AUFGABEN:
(A) Welche Momente schlimmer Nachrichten schildert der Text über die Krebsdiagnose beim Hund als Erinnerung? Nennen Sie alle.
(B) Für welchen Hund wird im Text über die Krebsdiagnose beim Hund ein Termin in der Onkologie vereinbart?
(C) Führen Sie den Text über die Krebsdiagnose beim Hund nach seinem letzten Satz fort.

TEXT ZUR PRÜFUNG:
____

Mit versagender Stimme vereinbare ich einen Termin in der Onkologie: Border Collie, weiblich, vier Jahre alt. Wie es sich anfühlt, wenn Krebs beim Hund diagnostiziert wird.

It’s coming on Christ­mas, they’re cut­ting down trees,
they’re put­ting up reinde­er and sin­ging songs of joy and peace.
Oh, I wish I had a river I could skate away on.
– »River«, Joni Mitchell

Der Moment, in dem man Schlim­mes erfährt, brennt sich tie­fer ein, als alles ande­re. Nicht nur Schmerz, Trau­er und Fas­sungs­lo­sig­keit kön­nen im Rück­blick betont gut erin­nert wer­den, auch Neben­säch­li­ches bekommt ein beson­de­res Gewicht. Als die ers­ten Bil­der der Ter­ror­an­schlä­ge in New York über die Bild­schir­me flim­mer­ten, schnür­te ich mir gera­de die Lauf­schu­he auf, der Hund vor mir war noch im Geschirr, die Lei­ne dar­an, und im Gegen­satz zu den Bil­dern aus Man­hat­tan, wo der Tag klar und son­nig begon­nen hat­te, war es bei uns win­dig und nass­kalt. Als im Jahr dar­auf eine gute Freun­din von mir uner­war­tet starb, saß ich, das Tele­fon fest ans Ohr gepresst, an dem schlecht ver­schraub­ten Schreib­tisch, der fast die Hälf­te mei­ner Ein­zim­mer­woh­nung ein­nahm, dar­auf auf­ge­schla­gen die »Norton’s Antho­lo­gy of Eng­lish Lite­ra­tu­re«, dane­ben ein Tel­ler mit Gold­mais, die Dose zu 99 Cent. Zwei Tel­ler sind es, die ich sie­ben Jah­re spä­ter erin­ne­re, zwei Tel­ler, die mit damp­fen­der Pas­ta auf dem Ess­tisch ste­hen, zwei Tel­ler, die nicht ange­rührt wer­den, die ich am Tag dar­auf in den Abfall gebe – und die Stim­me mei­ner Mut­ter, die sagt, dass der Hund, der mir alles war, nicht mehr ist.

____

ERFASSTE DATEN:
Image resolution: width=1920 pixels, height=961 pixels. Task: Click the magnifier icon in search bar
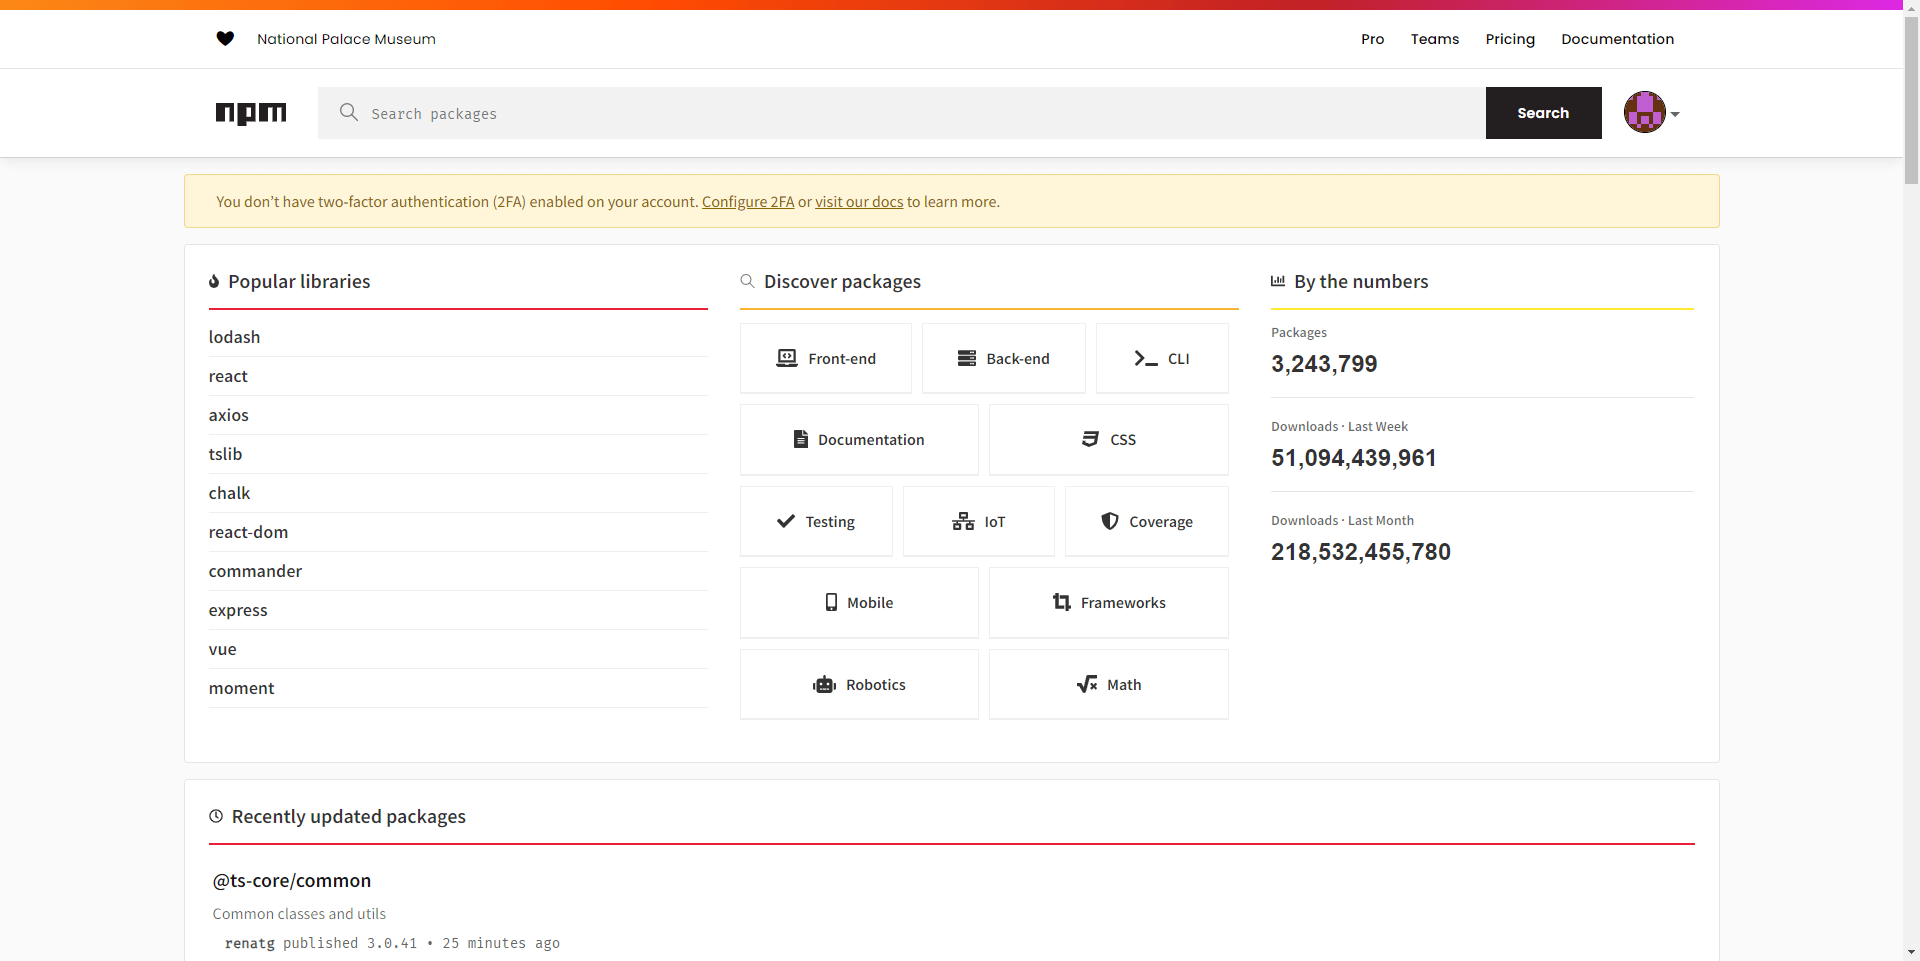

____

ANTWORTEN JE AUFGABE:
(A)
- Die ersten Bilder der Terroranschläge in New York
- Der unerwartete Tod einer guten Freundin im Jahr darauf
- Die Nachricht der Mutter, dass der Hund nicht mehr ist

(B) Für einen weiblichen Border Collie, vier Jahre alt.

(C)
Zwölf Tage vor Weihnachten

»Wir müs­sen nach dem Befund des Fein­na­del­aspi­rats von einem Schild­drü­sen­kar­zi­nom aus­ge­hen«, höre ich die Stim­me des Tier­arz­tes sagen und lege den Kugel­schrei­ber aus der Hand. Vom Brief­um­schlag vor mir grinst mich ein hin gekrit­zel­ter Hund an, der eine Afro­pe­rü­cke trägt, die mit krei­sen­den Stri­chen halb aus­ge­malt ist, und wäh­rend der Arzt wei­ter redet, den­ke ich nur, dass ich mich dar­an spä­ter nicht erin­nern müs­sen will. Kaum auf­ge­legt, das nächs­te Gespräch – der Hund vor mir grinst noch immer –, und mit ver­sa­gen­der Stim­me ver­ein­ba­re ich einen Ter­min in der Onko­lo­gie: Bor­der Col­lie, weib­lich, vier Jah­re alt. Ida.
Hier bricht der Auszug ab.